E você deve saber, essas coisas ficaram difíceis de se encontrar por aí... Tudo que eu quero é achar essas medicações, seja lá onde o maldito Dr. Wes as tenha enfiado, e voltar para casa.  

— Dr. Wes?  

— Sim, esse é o desgraçado que atirou em mim. Mas, não sei ao certo o porquê. Ele balbuciou um monte de coisas antes de atirar, uma doutora morta, memórias roubadas, ou sei lá o que.
Seja como for, é um homem louco e perigoso, não sei o que você veio fazer aqui e agradeço de novo por ter me ajudado, mas, é melhor ir embora.  

— Bom, isso responde as duas perguntas. — Durante alguns segundos um silêncio reflexivo se instaurou na sala, vi o olhar da garota fitar o chão e soube que algo passava em sua cabeça. — Quando chegou ao hospital, Marvin? — Ela perguntou.   

— Hoje, pouco depois do meio-dia.  

— E havia mais alguém no hospital além de você e o Doutor?  

— Não, não encontrei mais nenhum sobrevivente. O hospital está vazio, e esse é mais um motivo para sairmos daqui. — Respondi e, lancei um olhar sobre meu ferimento e sua atadura improvisada, esperando ter uma ideia melhor da situação.  

— Escuta, estou aqui porque recebi um chamado por rádio. Sabe algo sobre?  

— Desculpe, mas não fui eu quem te chamei aqui. 

— Faz sentido, a voz realmente parecia mais jovem... — Suas palavras reduzidas a murmúrios — Mas, não há mais ninguém aqui com você...  

— Uma voz mais jovem? — Perguntei com certa dificuldade e euforia assim que minha mente voltou a funcionar como deveria — Merda!! Então foi isso... Escute, Robbin, não é? Um pouco mais cedo, encontrei o corpo de uma garota, um pouco mais jovem que você. Estava na farmácia no andar de baixo e tinha um ferimento na nuca, provavelmente de uma pancada, e acho que foi o Dr. Wes quem a matou, não, na verdade, eu tenho certeza disso.
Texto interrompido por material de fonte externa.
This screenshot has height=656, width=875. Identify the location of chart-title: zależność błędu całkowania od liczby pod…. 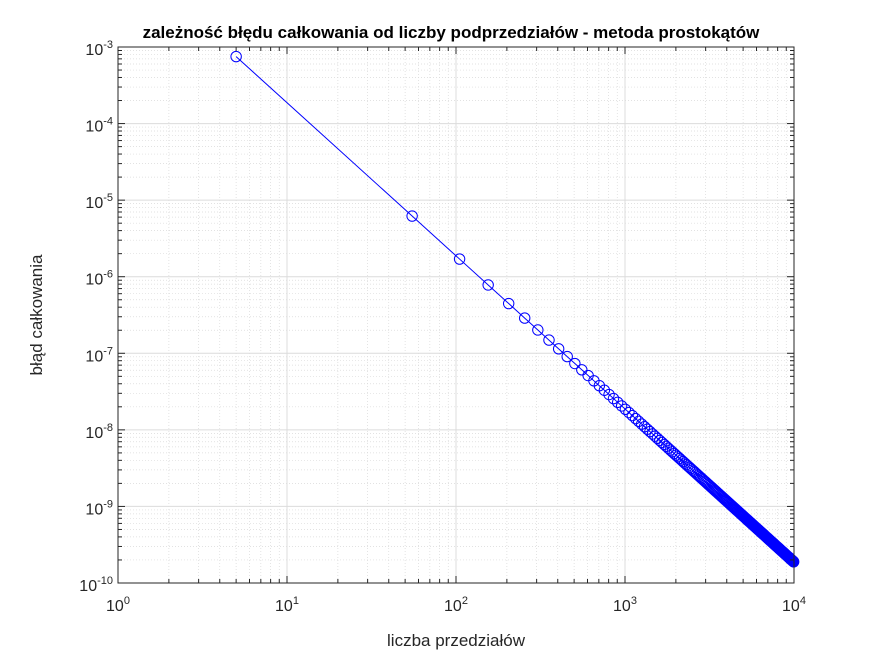
(452, 32).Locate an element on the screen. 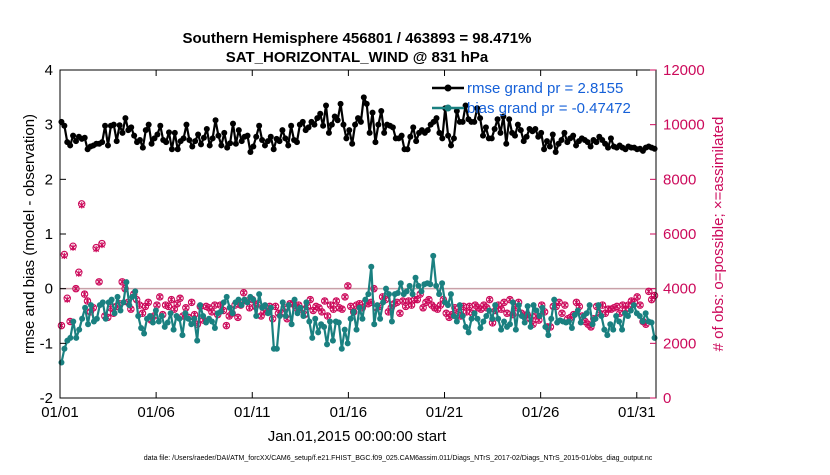  y-tick-label: 1 is located at coordinates (49, 234).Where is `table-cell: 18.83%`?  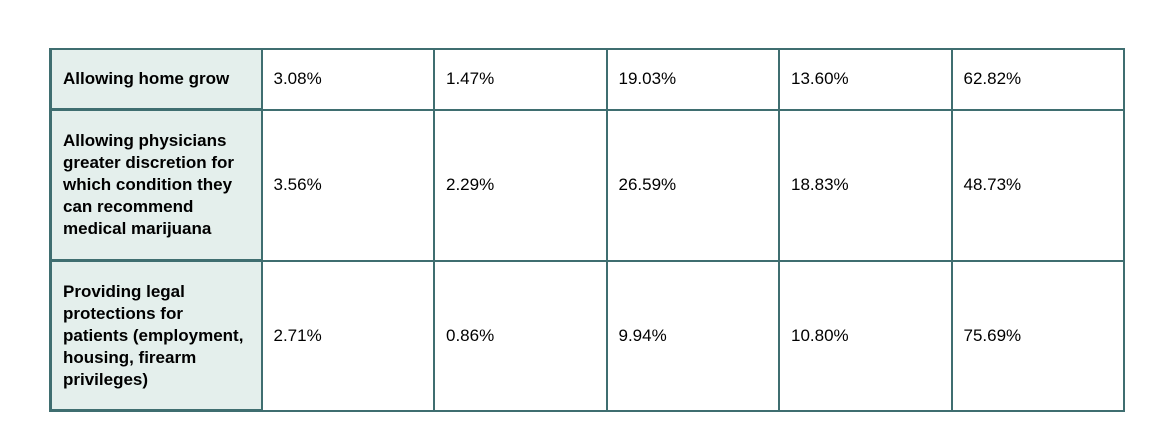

Sei que é algo ruim de se aceitar, mas a pessoa que te enviou aquele chamado, a essa altura já deve estar morta. 

— Não, nós não temos certeza e mesmo que tivéssemos, se esse doutor realmente fez isso, não devíamos deixar ele impune... — Sua voz parecia esconder algo, porém, não me senti em posição de questioná-la quanto a isso.  

— Isso não tem a ver com punir ninguém, o mais importante agora é que você priorize sua sobrevivência. Saia do hospital, se quiser pode me esperar em algum lugar mais seguro lá fora e então pode vir junto comigo para o abrigo.  

— Sabe que não vai muito longe com esse ferimento. Se se esforçar demais, vai desmaiar de novo e acabar sendo comido por um “deles”. Não me trate como uma criança, já fazem messes que isso tudo começou e estou nisso a tanto tempo quanto você. Não vou sair daqui enquanto não me certificar da situação de quem me pediu ajuda.  

— Você não está entendendo, seja lá quem esteve aqui, infelizmente, se tornou outra vítima do homem louco. Eu mesmo quase me tornei mais uma...  

— Mas não aconteceu. — Robbin me interrompeu — E isso graças a mim.  E é assim que vai ser, vou procurar o sobrevivente e agora também devo colocar os seus remédios na minha lista de busca. Então, Marvin, pode decidir entre cooperar ou não, mas nesse seu estado não acho que tenha escolhas melhores, não é?